Once an information provider has generated its ‘naughty and nice’ list, how does one go about making investment decisions? Many people seem to think that ESG investing is a form of divestment – don’t buy stocks on the ‘naughty’ list. But that is only one of six ESG-consistent investment strategies identified by the OECD. Funds could legitimately invest in the least worst performing ESG stocks, or buy the most improved ESG performer, or buy the most likely to improve ESG performer, and so on.

Next is the ‘grass is greener’ fallacy. This is the notion that alternative investment decision making strategies are somehow superior to existing strategies. Consider, for example, the incentives that fund managers face. They are directly remunerated on performance. If ESG criteria outperformed traditional investment tools, portfolio managers would have adopted them already.

But there is a more profound problem.

ESG investment criteria suggest that money and profit are not good mechanisms for establishing value and priorities. One of the functions of money is to serve as a unit of account. Money is, by definition, the socially agreed and approved mechanism for measuring value. That is why we worry about problems such as inflation – it distorts money’s ability to act as a unit of account. Similarly, profit is how we measure the utility of decision making. Those decisions that result in profit are good decisions, those that result in losses are bad decisions.

ESG investing would have us believe that it is possible to substitute another mechanism for money, prices, and profit – yet that is an experiment that has been tried numerous times and has always failed.

Finally, there is the notion that ‘people could be different’. The idea here is that ESG providers are somehow acting in the best interests of society. But the fact is these people work for hefty fees, and portfolio managers providing ESG portfolios do so at a cost to underlying investors who should simply pursue a diversified buy-and-hold strategy.

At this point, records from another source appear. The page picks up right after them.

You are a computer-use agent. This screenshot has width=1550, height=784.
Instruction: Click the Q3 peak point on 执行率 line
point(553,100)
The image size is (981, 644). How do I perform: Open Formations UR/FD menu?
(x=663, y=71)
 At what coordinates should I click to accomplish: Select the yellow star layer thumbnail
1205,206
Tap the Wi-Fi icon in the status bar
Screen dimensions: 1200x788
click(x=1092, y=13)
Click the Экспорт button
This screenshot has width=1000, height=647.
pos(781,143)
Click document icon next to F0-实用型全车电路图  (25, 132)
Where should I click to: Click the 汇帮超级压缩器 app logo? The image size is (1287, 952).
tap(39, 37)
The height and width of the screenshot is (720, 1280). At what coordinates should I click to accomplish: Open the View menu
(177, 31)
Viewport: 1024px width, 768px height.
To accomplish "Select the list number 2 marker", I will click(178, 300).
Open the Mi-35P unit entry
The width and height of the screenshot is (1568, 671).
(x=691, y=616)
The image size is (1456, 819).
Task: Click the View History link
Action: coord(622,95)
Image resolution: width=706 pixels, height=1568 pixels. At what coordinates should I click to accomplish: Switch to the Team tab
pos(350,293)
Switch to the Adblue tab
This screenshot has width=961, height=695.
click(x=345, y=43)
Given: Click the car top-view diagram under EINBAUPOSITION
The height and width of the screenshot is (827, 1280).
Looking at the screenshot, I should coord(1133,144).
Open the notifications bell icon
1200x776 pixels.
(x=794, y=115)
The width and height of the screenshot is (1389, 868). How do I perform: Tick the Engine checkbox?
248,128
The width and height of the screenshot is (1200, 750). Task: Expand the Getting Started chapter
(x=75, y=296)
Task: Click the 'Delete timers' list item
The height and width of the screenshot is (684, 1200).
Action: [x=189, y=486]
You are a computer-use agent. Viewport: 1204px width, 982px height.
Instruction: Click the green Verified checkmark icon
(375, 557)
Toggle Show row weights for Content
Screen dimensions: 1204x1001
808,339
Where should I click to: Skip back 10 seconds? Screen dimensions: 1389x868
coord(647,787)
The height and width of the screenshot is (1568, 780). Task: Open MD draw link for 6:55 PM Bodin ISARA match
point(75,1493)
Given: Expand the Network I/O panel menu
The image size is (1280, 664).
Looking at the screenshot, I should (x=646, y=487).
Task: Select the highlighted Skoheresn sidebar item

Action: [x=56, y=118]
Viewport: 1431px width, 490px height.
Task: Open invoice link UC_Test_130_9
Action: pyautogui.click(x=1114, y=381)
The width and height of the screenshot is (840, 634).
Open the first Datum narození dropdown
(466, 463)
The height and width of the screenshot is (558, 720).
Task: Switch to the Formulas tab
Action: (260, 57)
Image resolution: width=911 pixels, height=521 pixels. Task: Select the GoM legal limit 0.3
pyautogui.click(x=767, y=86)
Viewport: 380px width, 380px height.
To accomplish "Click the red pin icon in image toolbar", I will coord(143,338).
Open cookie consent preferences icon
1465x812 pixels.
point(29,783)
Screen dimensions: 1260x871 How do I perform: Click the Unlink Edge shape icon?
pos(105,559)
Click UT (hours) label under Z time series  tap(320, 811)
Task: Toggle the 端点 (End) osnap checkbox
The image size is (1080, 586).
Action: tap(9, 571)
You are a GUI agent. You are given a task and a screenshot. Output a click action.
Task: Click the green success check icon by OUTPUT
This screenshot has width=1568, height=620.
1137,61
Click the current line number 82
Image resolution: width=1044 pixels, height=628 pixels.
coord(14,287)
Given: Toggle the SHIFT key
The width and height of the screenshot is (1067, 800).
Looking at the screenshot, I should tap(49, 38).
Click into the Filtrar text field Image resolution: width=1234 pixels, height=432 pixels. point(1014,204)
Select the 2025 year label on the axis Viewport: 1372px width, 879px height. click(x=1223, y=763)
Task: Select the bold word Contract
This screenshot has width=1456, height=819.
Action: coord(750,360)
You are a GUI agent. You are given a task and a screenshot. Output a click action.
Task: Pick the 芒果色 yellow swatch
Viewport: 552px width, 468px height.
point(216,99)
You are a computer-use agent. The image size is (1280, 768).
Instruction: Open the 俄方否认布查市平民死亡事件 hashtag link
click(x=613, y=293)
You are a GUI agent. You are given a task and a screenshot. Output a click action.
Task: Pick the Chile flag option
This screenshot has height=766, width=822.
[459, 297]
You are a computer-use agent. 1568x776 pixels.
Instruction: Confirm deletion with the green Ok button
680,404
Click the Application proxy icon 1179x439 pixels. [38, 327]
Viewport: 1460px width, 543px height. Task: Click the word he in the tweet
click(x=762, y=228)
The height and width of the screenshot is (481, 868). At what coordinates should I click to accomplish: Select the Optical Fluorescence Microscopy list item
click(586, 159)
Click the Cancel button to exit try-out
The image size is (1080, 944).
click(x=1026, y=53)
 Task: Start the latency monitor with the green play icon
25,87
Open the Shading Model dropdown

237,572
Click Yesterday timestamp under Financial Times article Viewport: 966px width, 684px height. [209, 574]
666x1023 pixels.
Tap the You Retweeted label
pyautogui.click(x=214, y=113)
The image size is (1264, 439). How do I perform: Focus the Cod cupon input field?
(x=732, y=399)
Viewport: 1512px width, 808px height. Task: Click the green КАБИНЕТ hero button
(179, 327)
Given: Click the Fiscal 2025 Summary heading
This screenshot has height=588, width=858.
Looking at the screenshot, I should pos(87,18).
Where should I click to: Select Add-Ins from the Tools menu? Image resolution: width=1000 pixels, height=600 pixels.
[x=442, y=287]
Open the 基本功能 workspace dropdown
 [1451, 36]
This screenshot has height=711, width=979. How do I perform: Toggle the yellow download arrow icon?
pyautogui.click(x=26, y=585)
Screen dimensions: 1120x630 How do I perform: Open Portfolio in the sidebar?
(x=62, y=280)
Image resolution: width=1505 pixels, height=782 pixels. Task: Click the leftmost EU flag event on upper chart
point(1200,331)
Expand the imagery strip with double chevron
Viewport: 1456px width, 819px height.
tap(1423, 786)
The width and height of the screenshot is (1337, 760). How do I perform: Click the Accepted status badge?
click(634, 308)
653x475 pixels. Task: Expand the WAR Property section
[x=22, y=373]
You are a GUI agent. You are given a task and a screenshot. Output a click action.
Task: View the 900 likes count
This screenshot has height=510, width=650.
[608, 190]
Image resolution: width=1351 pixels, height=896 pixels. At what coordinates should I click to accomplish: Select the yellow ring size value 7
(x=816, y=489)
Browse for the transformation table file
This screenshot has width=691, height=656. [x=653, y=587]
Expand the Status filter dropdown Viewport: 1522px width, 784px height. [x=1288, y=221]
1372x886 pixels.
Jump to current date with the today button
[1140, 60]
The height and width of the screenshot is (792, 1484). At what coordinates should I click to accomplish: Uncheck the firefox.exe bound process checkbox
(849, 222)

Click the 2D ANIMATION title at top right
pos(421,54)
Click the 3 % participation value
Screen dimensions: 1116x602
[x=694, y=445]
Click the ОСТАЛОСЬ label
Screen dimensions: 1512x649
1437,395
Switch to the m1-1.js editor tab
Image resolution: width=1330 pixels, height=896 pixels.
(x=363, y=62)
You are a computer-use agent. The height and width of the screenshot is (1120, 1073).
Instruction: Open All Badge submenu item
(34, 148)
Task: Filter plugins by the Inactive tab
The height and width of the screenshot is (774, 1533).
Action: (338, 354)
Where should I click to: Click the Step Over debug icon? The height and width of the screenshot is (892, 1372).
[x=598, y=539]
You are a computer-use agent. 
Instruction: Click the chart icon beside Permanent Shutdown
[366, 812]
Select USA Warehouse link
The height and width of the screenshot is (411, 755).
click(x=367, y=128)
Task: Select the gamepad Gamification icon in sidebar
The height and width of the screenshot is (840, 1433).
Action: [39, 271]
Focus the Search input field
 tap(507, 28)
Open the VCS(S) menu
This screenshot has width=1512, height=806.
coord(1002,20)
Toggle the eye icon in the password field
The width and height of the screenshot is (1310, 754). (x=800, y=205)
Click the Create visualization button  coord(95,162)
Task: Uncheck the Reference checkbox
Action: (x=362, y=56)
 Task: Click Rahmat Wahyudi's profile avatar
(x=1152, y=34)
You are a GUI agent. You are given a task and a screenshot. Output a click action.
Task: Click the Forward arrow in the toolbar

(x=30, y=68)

Rather than being a win-win strategy where everyone gets to invest profitably while feeling good about themselves, ESG investing sets people up to fail. For example, forthcoming research by the Institute of Public Affairs, looks at how the application of ESG principles by industry superannuation funds constitutes a hidden tax on the retirement income of Australians.

Companies and investment funds are often pressured to adopt ESG principles by activists and are then sued by those same activists and regulators for failing to deliver on the ESG principles. This creates employment opportunities – even careers – for activists and regulators, but fails to actually improve the world while shareholders and investors foot the bill.

The ESG trap is a consequence of unrealistic expectations and the pressure generated by activists. Rather than indulging the wishful thinking of economic illiterates, it is time for business to refocus on traditional wealth generation mechanisms and yardsticks.

Sinclair Davidson is a professor of economics at RMIT University and an Adjunct Fellow at the Institute of Public Affairs.